◆ **WHAT YOU NEED TO DO**:
Search the data for the string "Políticas" and gather each line it is in.

[Stored records]
• • • •

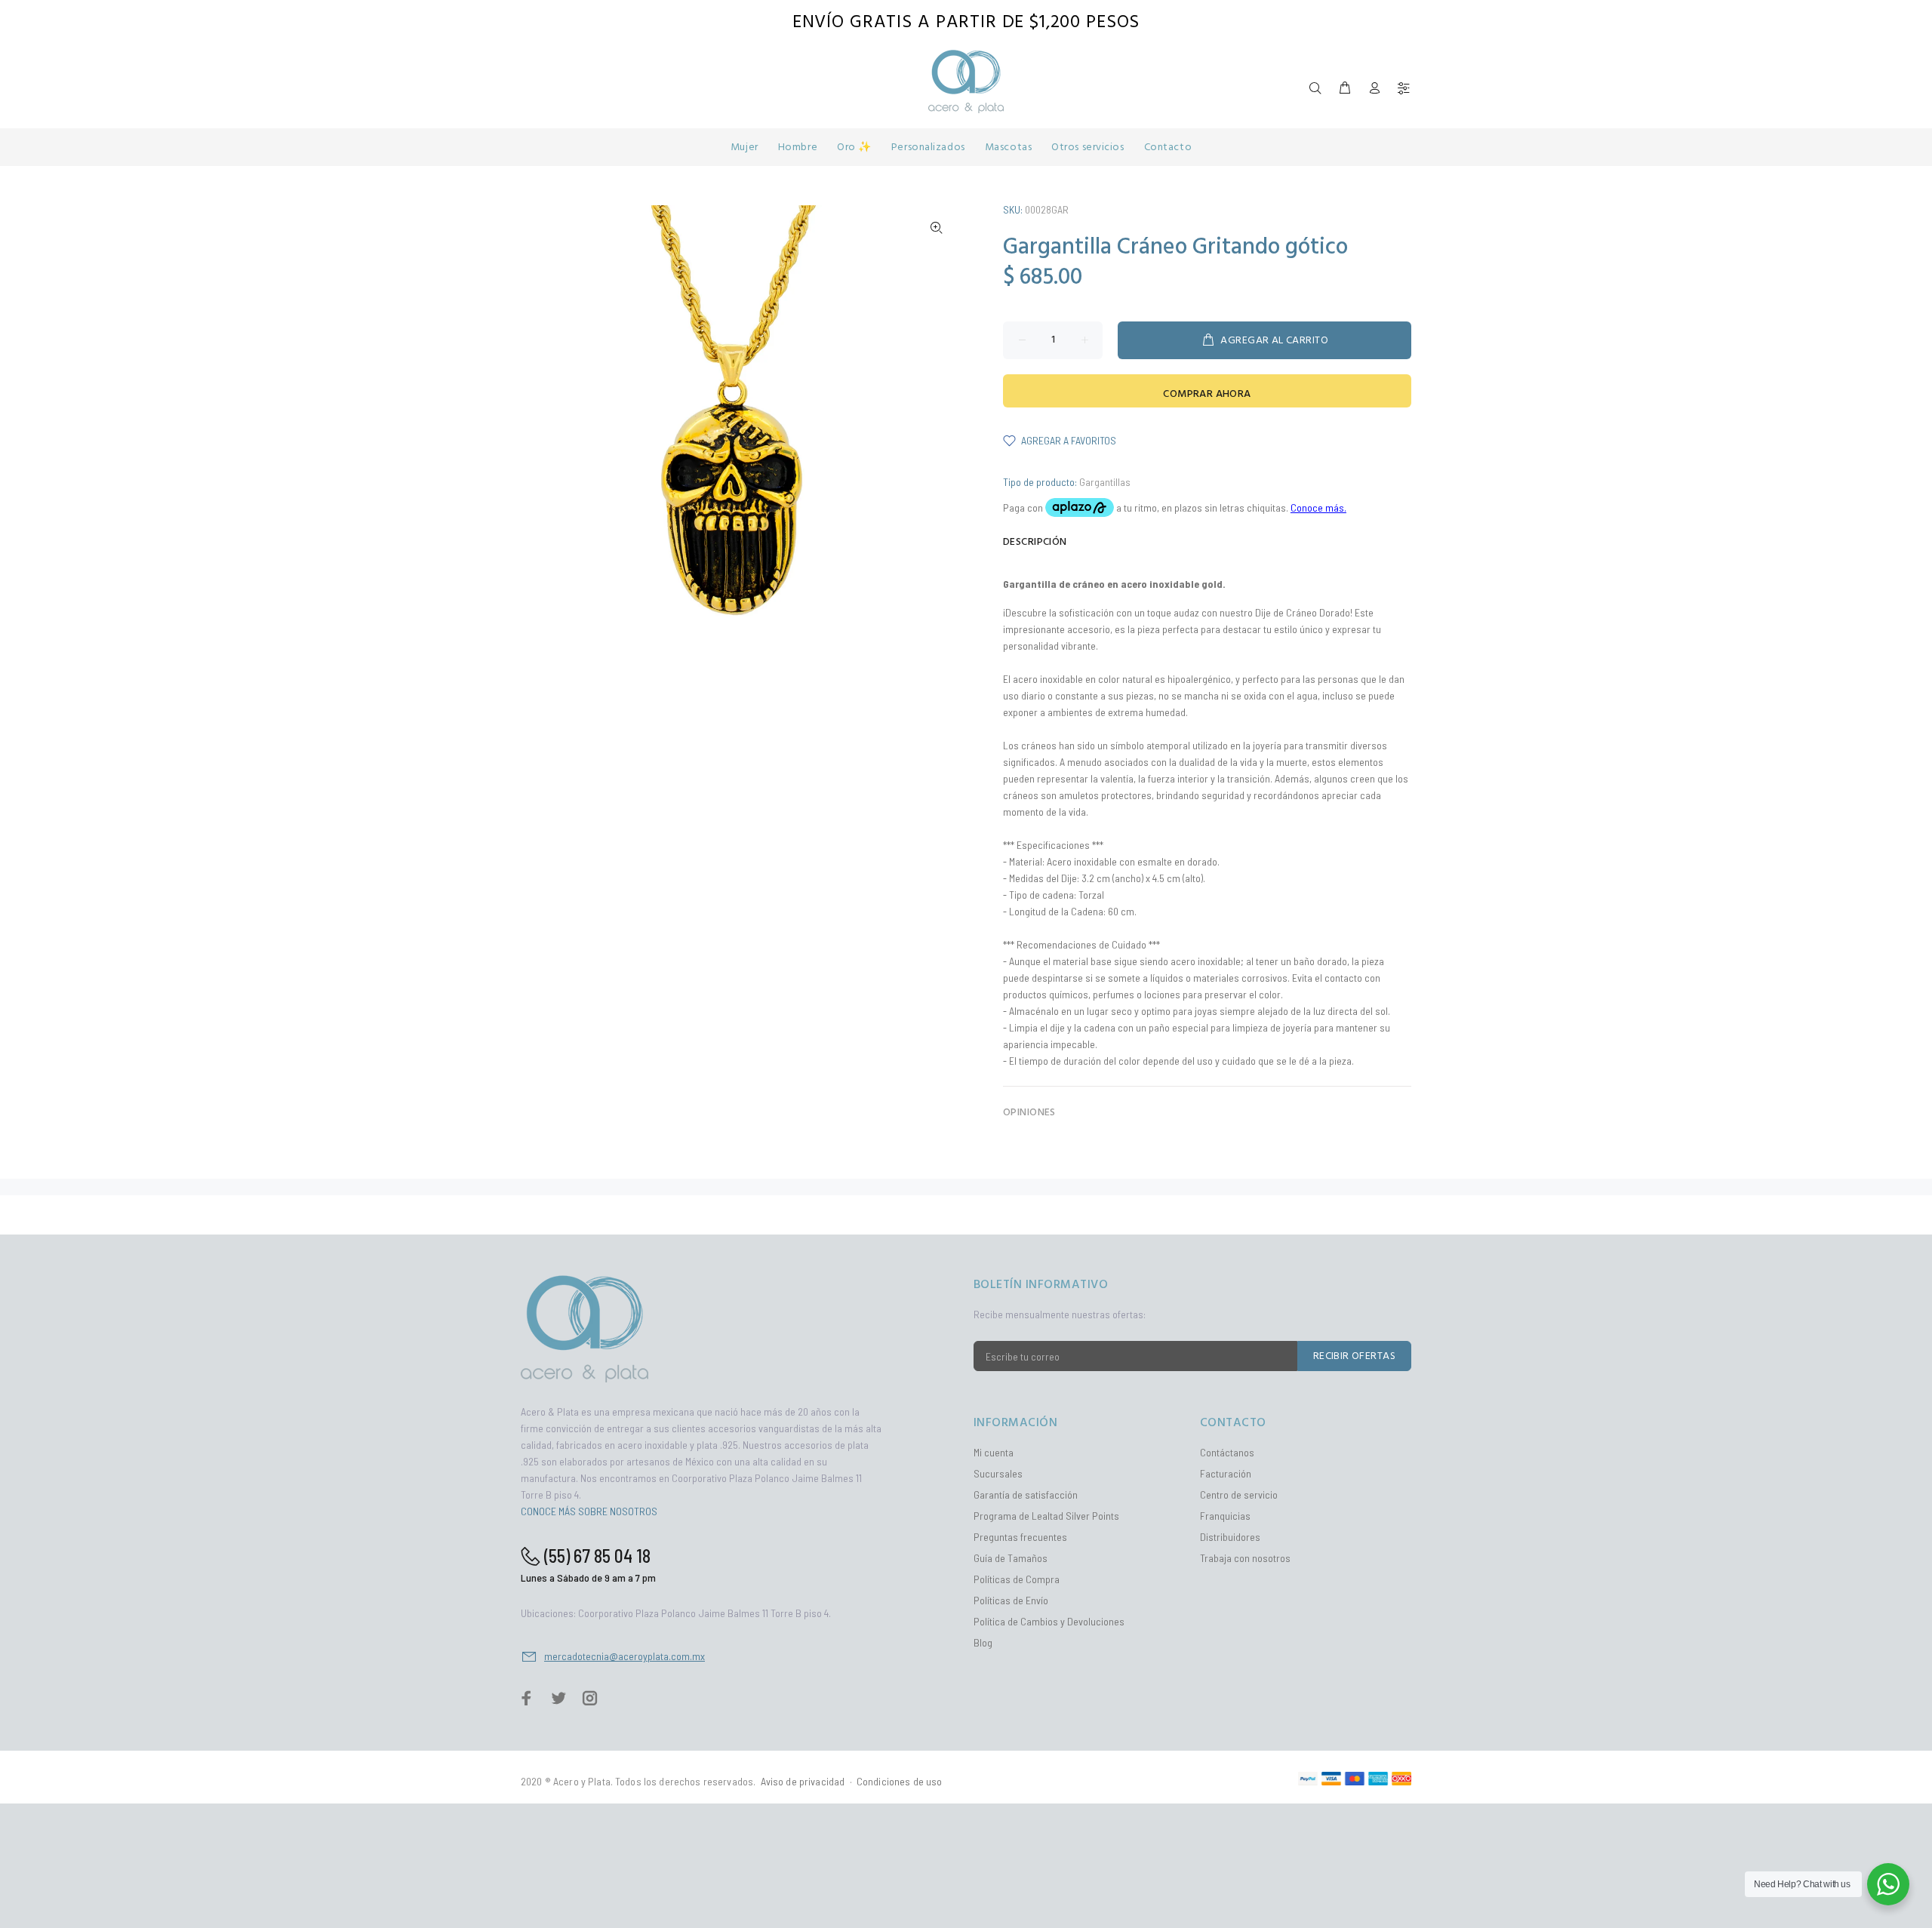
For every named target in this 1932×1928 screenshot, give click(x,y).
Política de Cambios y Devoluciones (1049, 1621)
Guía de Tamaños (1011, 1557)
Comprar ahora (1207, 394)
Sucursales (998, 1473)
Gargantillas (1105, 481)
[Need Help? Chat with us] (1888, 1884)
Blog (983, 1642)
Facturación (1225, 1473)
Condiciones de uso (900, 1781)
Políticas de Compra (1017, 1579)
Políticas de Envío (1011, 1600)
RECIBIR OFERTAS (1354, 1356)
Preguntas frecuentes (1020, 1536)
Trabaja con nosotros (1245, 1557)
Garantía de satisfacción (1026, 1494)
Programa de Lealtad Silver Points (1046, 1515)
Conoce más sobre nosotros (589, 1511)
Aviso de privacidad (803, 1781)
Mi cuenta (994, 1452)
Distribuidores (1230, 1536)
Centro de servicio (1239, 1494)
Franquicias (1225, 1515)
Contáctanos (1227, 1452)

• • • •

◆ **SOLUTION FOR THIS EXERCISE**:
Políticas de Compra (1017, 1579)
Políticas de Envío (1011, 1600)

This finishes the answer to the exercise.